Recentemente ho letto intorno ad alcuni studi eseguiti da neuroscienziati, in merito ai neuroni specchio. In pratica: il delirio, le allucinazioni, non lo sono. sono <<percezioni reali>>. se ho un delirio sensoriale... le voci, le immagini, o sensazioni olfattive, ad esempio, con le risonanze a un positrone si è dimostrato che le aree del cervello normalmente deputate - che quindi si accenderebbero - durante una specifica reale percezione, si comportano esattamente allo stesso modo di quando la percezione è per così dire immaginata. Quindi salta un pò tutto il discorso dei sensi che funzionano al contrario. si potrebbe dire piuttosto che la persona sente-vede-etc <<realmente>> ciò che non c'è.
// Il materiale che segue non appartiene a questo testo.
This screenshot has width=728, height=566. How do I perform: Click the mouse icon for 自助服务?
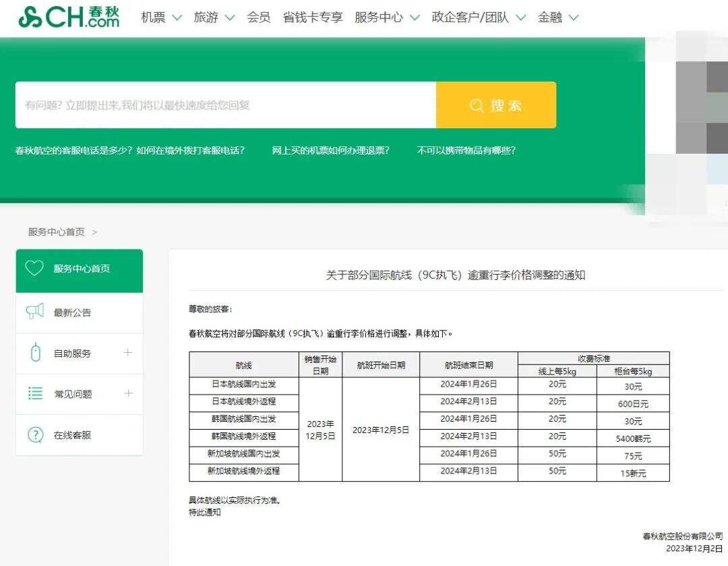coord(36,353)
Questo impone a mio avviso almeno una importante riflessione: che sia assolutamente necessario non negare a chi <<sente>> il suo delirio che esso esista. non è la cantilena dell'<<asseconda il matto>>, assolutamente no... quanto piuttosto la conclusione di un altro studio a questi correlati: all'inizio dei fenomeni di distacco della realtà... pare che la maggior parte delle persone che delirano, sentendosi negare le loro percezioni, iniziano un circuito vizioso in cui non si fidano più delle proprie percezioni e si creerebbe una nebbia d'ansia generalizzata ancor più grave. perchè per loro è impossibile distinguere tra ciò che realmente toccano e la loro sensazione, ad esempio, di stare toccando ciò che in realtà, noi ancorati al principio di realtà, sappiamo non esistere. e cominciano a non fidarsi più di sè stessi e di ciò che percepiscono. da qui possono scegliere una paranoia, a questo punto secondaria: tutti ce l'hanno con loro o hanno un piano per fargli tanto male. o altre forme secondarie che fin troppo spesso si accompagnano a episodi psicotici. [...] Rimane certamente costante l'elemento fonte del delirio: la propria esperienza. ciò che si è esperito, per processi complessi, [...] è come se <<sentisse il bisogno, l'urgenza>> di esprimersi alla persona (quasi fosse uno spettacolo solo per sè), in manifestazioni concrete di percezioni che però non sono <<officinate>> dalla realtà, quanto dal bisogno estremo di esperire della persona che allucina. è tutto incredibilmente affascinante.
Secondo Resnik, che da oltre cinquant’anni lavora quotidianamente a contatto con pazienti psichiatrici gravi, lo psicotico vive un’esistenza sospesa, paragonabile a uno stato di ibernazione. È particolarmente sensibile e fragile, e non riesce a tollerare né il piacere né il dolore psichico. Si sente ferito da ogni tentativo di avvicinarsi affettivamente a lui; di qui il suo bisogno di proteggersi, spesso rinchiudendosi nell’autismo come in una corazza. A partire dall’impressione di persone «bloccate», «ibernate», che questi pazienti suscitano in coloro che se ne prendono cura, Resnik parla qui di glaciazioni, utilizzando la metafora delle ere geologiche con riferimento alla regressione dello psicotico alla propria preistoria affettiva, quella dei primi rapporti con la madre. Il disgelo, allora, fa parte del processo di guarigione, che dev’essere accompagnato da una presa in carico istituzionale ma soprattutto umana. In questo libro, che si ricollega alle lezioni di "Spazio mentale", Resnik è più che mai maestr onel trasmettere l’arte di comunicare con il paziente grave, e sono particolarmente efficaci le pagine dedicate alla formazione di quanti si accostano al mondo della sofferenza psichica.